Wednesday, November 24, 2004

R.I.P. VCR

It now seems official. VCR machines will no longer be sold by some electrical retailers from next year. DVD (and, for that matter, hard disk) recording is to fill the shoes of what has been a common companion to the tv for twenty+ years. "The future is digital" is what we have been told for quite a while now. That probably all began with the introduction of the compact disc into mainstream culture in the mid-eighties.
Braver `experts' are telling us that the days of the CD are numbered, too. DVD-A and SACD are among the newer formats that cater for recorded music. Good as the sound may be, the newer formats' promise of better quality sound and convenience is largely a front for the introduction of copyright protection that is trickier to implement on the CD format. The sheer ubiquity of the CD format seems to suggest that mass change will be a while coming, though. I'm sure the humble audiocassette is still the format of necessity in some parts of the world.
Perhaps the whole optical-disc thing will be circumvented. Hard-disk based music/video servers could be the next big storm to rush into the home entertainment world. Some homes are wired for this today. Maybe soon our entire music collection will be stored on a remote server somewhere, waiting to be accessed via a network that today gets around by the title of `internet'.

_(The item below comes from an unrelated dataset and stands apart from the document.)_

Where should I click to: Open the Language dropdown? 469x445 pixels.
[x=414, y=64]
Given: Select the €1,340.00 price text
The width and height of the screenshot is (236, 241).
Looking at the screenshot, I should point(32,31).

The way we listen to music seems to have changed. The advent of the MP3 music player means that downloading a single rather than buying the whole album is the way things are going (although singles on CD have been around since the beginning of the format). Are recordings made purely with the success of singles in mind, rather than the strength of a well thought out coherent album that lives long in the hearts (and players) of fans?

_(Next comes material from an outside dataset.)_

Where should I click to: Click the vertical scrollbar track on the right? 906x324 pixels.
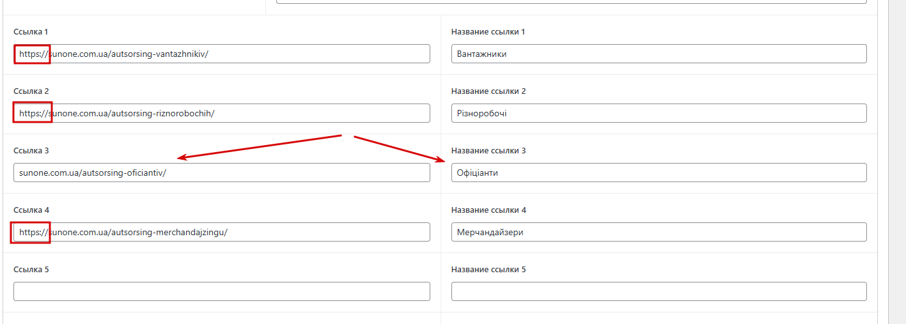(897, 162)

Digital technology is a useful thing. For media storage, editing and transmission it can't be beat. The snag is that the current version of human beings live in a world that for all practical purposes is analogue. Since the end result can only be judged by how it is perceived by the human listener or viewer, the quality of a digital system is only as good as the mechanisms in place to transport between the digital realm and the real, organic world that we live in.

Note: as is convention, disk implies magnetic storage (e.g. hard-drive) and disc refers to optical storage (e.g. CD, DVD) - lest anyone think I was getting sloppy with spelling. Magneto-optical formats like MiniDisc seem happy spelt, well, MiniDisc.